[Opening INPUT DATA section]

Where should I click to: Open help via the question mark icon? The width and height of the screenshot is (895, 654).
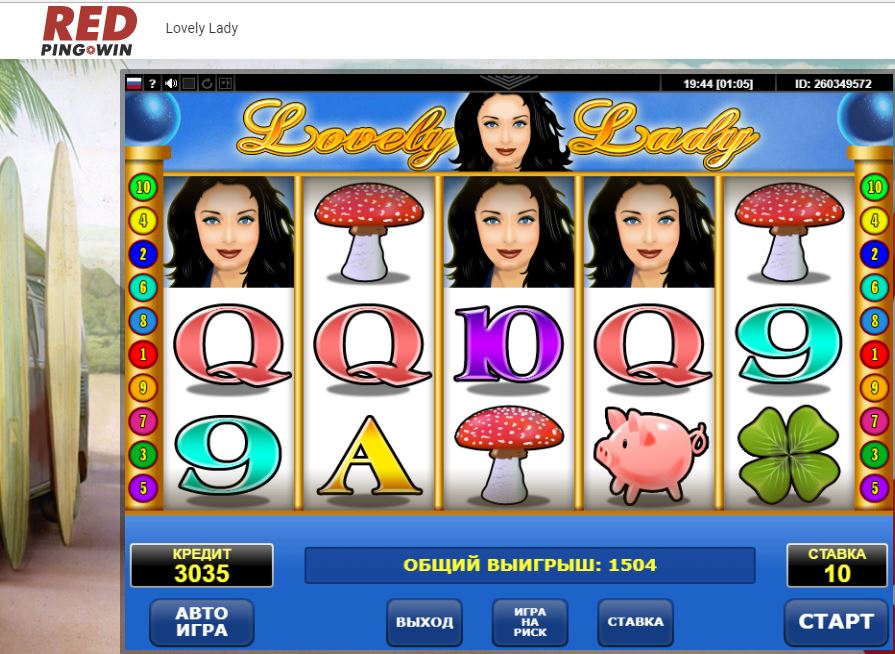[152, 83]
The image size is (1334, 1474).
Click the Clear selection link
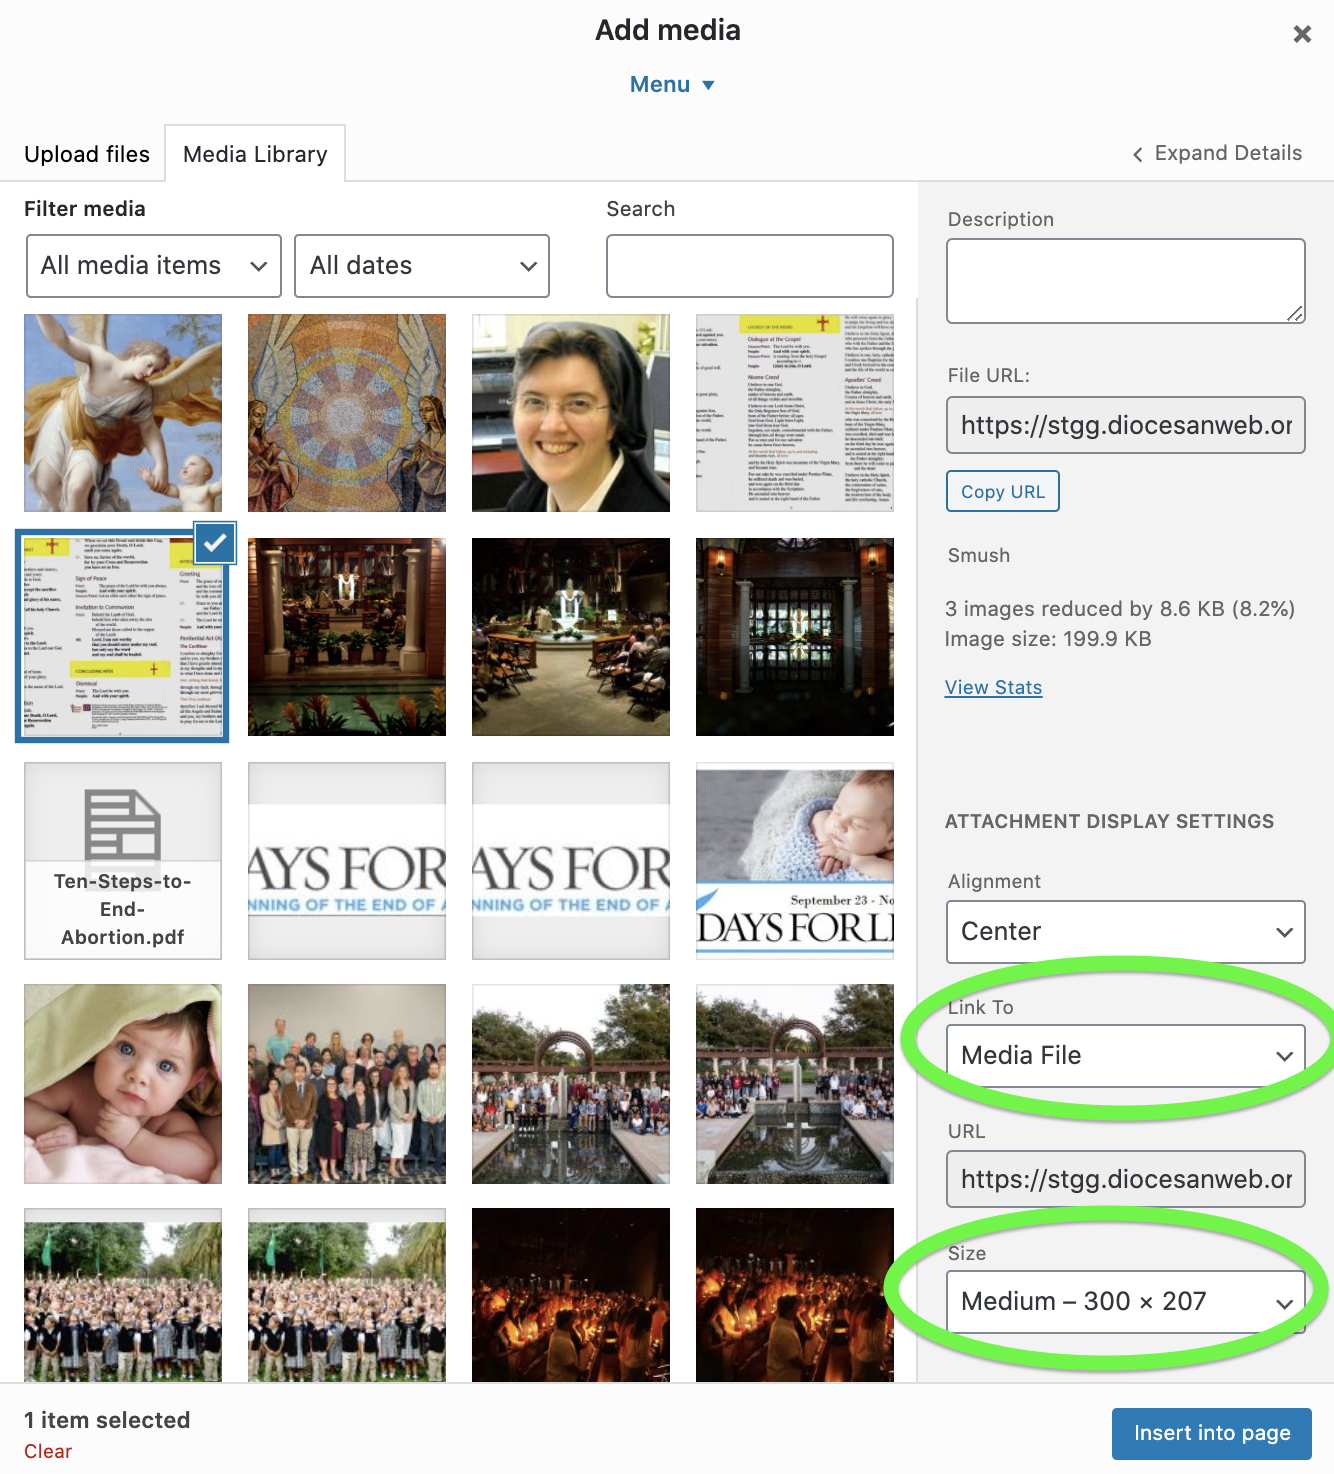pos(48,1451)
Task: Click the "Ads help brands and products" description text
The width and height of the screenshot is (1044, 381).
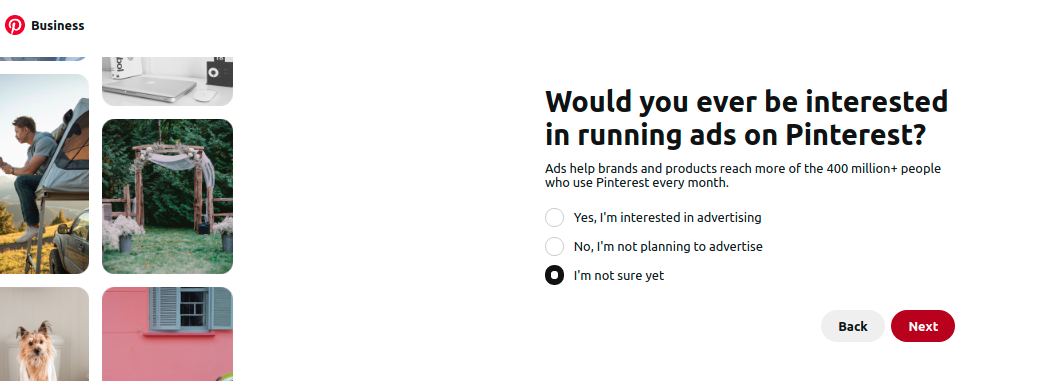Action: [743, 175]
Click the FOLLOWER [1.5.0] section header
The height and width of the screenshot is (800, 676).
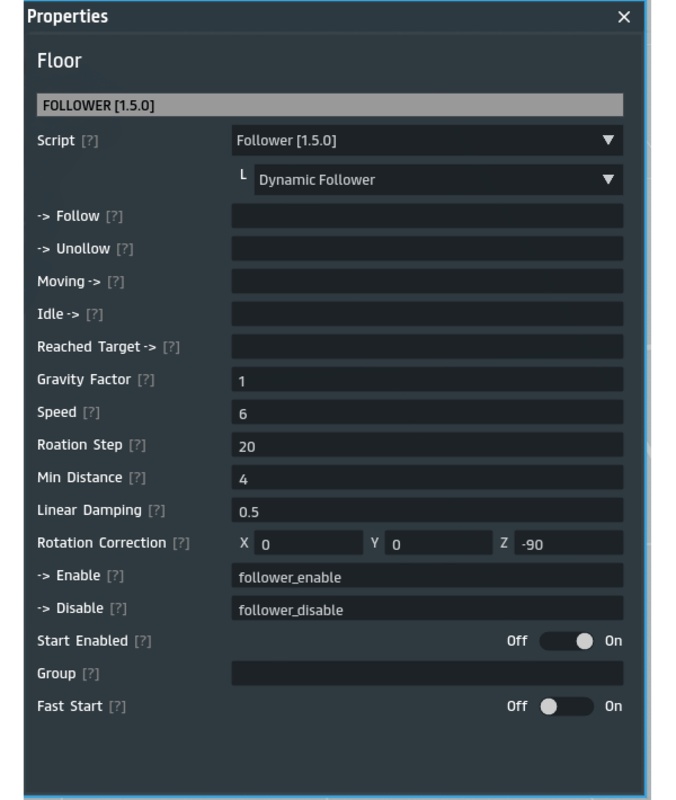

[Closing INPUT DATA section]

GOAL OF THE EXERCISE
Retype the lines exactly. Begin at the one that holds "Click the Clear selection link", stop at the last line of the entries above, and drop the pictures.

RESULT OF THE EXERCISE
Click the Clear selection link
pos(48,1451)
Task: Click the "Ads help brands and products" description text
The width and height of the screenshot is (1044, 381).
Action: [743, 175]
Click the FOLLOWER [1.5.0] section header
The height and width of the screenshot is (800, 676).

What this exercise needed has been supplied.